Mauricio Aguiar

Hebraica y Macabi
- Position: Forward
- League: Liga Uruguaya de Basketball

Personal information
- Born: February 3, 1983 (age 43) Montevideo, Uruguay
- Listed height: 6 ft 6 in (1.98 m)

Career information
- NBA draft: 2003: undrafted
- Playing career: 2000–present

Career history
- URU: Cordon Atletico
- ITA: Lauretana Biella
- ITA: Sardegna Sassari
- URU: Club Biguá
- ITA: Vanoli Soresina
- URU: Hebraica y Macabi

Career highlights
- Uruguayan League MVP (2012); Uruguayan League Finals MVP (2012);

= Mauricio Aguiar =

Uruguayan basketball player (born 1983)

Mauricio "El Pica” Aguiar (born February 3, 1983, in Montevideo) is a Uruguayan professional basketball player. He is a longtime member of the Uruguay national basketball team and is currently playing professionally with Hebraica y Macabi of the Uruguayan Liga Uruguaya de Basketball

==Professional career==
Aguiar began his career for the Uruguay basketball league in 2000. He spent his first three years (2000–03) playing with Uruguayan team Cordon Atletico. After three solid seasons with the team, Aguiar declared for the 2003 NBA draft. However, he went undrafted.

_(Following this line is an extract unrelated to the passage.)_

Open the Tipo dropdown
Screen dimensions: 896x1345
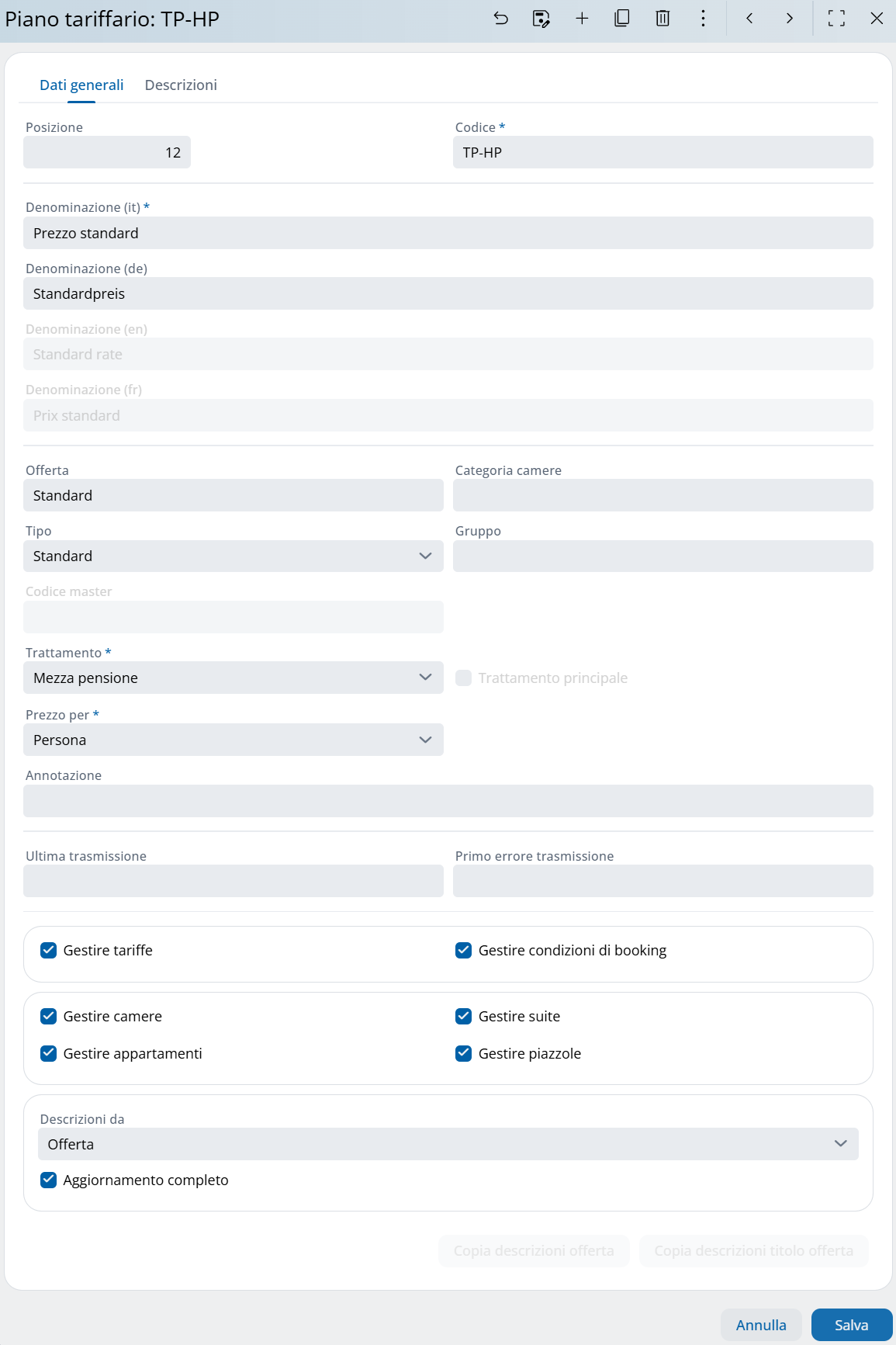coord(233,556)

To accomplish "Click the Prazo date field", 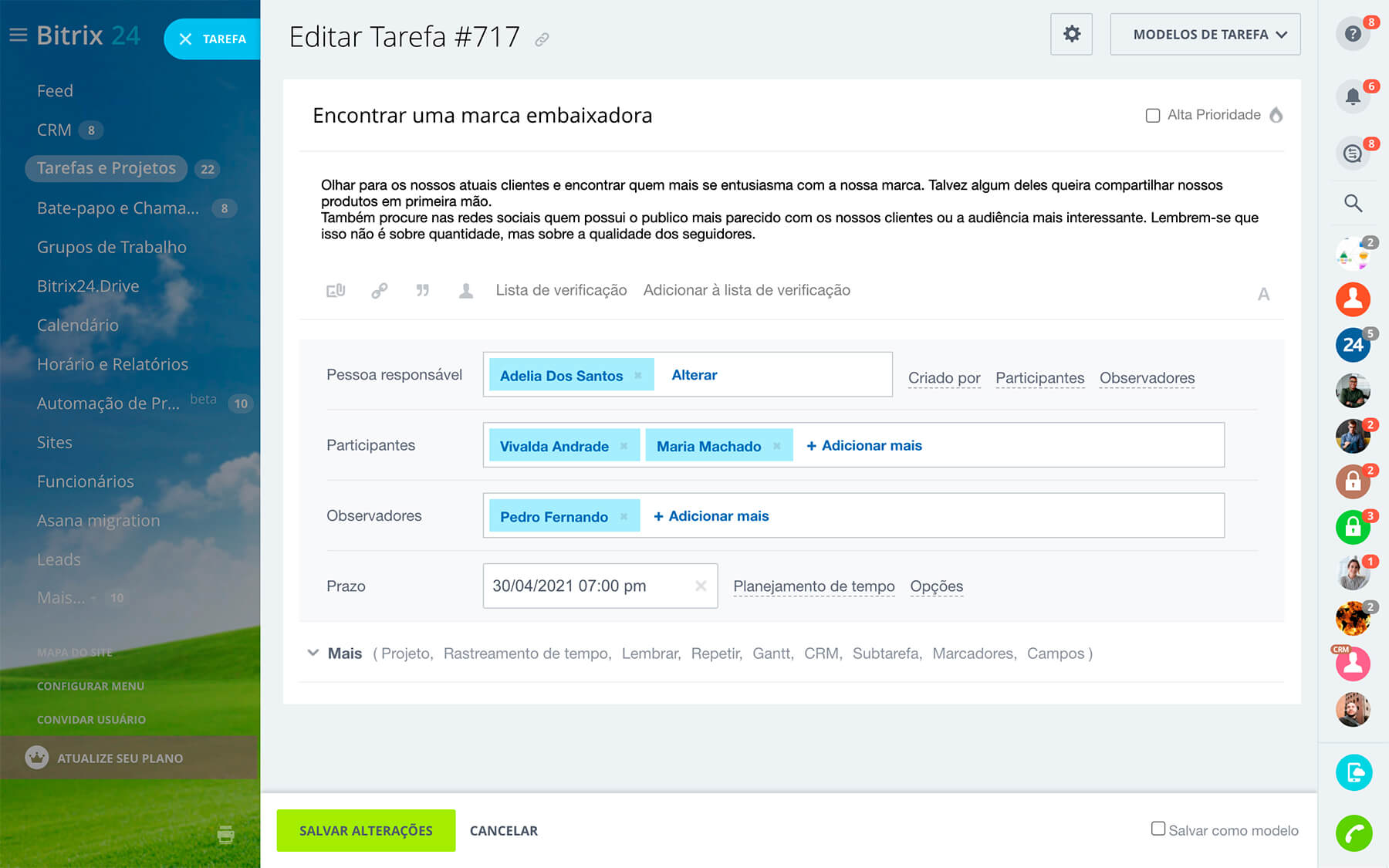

Following this, Aguiar moved to Italy to continue his career with Lauretana Biella of the Italian League. He saw little action off the bench in two seasons with the team, averaging only 4.0 points and 0.8 rebounds per game his first season and 5.3 points and 0.9 rebounds per game his second season.

Since 2006, Aguiar has bounced between teams in Uruguay and teams in Italy. In his most recent season, 2008–09, he began the year with Club Biguá in Uruguay, averaging 8.8 points and 3 rebounds per game for the club in the 2008-09 Americas League while playing alongside fellow Uruguay national basketball team members Leandro Garcia Morales and Martin Osimani. In April, he was signed by Italian team Vanoli Soresina for the last 16 games of the team's season. Aguiar quickly jumped into the team's rotation, averaging 9.2 points and 21.3 minutes per game for the season. Following the season, the team extended his contract for the 2009-10 season.

==National team career==
Aguiar is a long-time member of the Uruguayan national basketball team. He has been selected for the Uruguayans for the last four continental championships, the 2003, 2005, 2007, and FIBA Americas Championship 2009.